Using Druid and Apache Hive
Also available as:
PDF

Druid and Hive tuning

As administrator, you can set druid.hive properties to improve Druid-Hive performance.

Performance related druid.hive properties

If Hive and Druid are installed with Ambari, the properties are set and tuned for your cluster automatically. However, you can fine-tune some properties if you detect performance problems with applications that are running the queries. The following list includes some of the Druid properties that can be used by Hive. As an HDP administrator, you can troubleshoot and customize a Hive-Druid integration using these properties.

Property Description
hive.druid.indexer.segments.granularity Granularity of the segments created by the Druid storage handler.
hive.druid.indexer.partition.size.max Maximum number of records per segment partition.
hive.druid.indexer.memory.rownum.max Maximum number of records in memory while storing data in Druid.
hive.druid.broker.address.default Address of the Druid broker node. When Hive queries Druid, this address must be declared.
hive.druid.coordinator.address.default Address of the Druid coordinator node. It is used to check the load status of newly created segments.
hive.druid.select.threshold When a SELECT query is split, this is the maximum number of rows that Druid attempts to retrieve.
hive.druid.http.numConnection Number of connections used by the HTTP client.
hive.druid.http.read.timeout Read timeout period for the HTTP client in ISO8601 format.

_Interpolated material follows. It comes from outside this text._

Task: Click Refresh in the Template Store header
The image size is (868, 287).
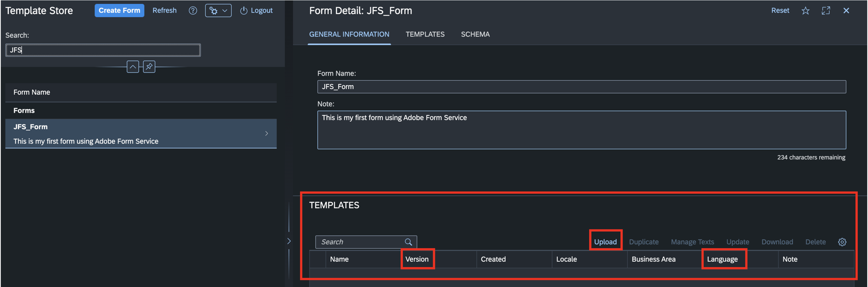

For example, P2W, P3M, PT1H30M, PT0.750S are possible values.
hive.druid.sleep.time Sleep time between retries in ISO8601 format.
hive.druid.basePersistDirectory Local temporary directory used to persist intermediate indexing state.
hive.druid.storage.storageDirectory Deep storage location of Druid.
hive.druid.metadata.base Default prefix for metadata table names.
hive.druid.metadata.db.type Metadata database type. The only valid values are "mysql" and "postgresql"
hive.druid.metadata.uri URI to connect to the database.
hive.druid.working.directory Default HDFS working directory used to store some intermediate metadata.
hive.druid.maxTries Maximum number of retries to connect to Druid before throwing an exception.
hive.druid.bitmap.type Encoding algorithm use to encode the bitmaps.

If you installed both Hive and Druid with Ambari, then do not change any of the hive.druid.* properties other than those above when there are performance issues.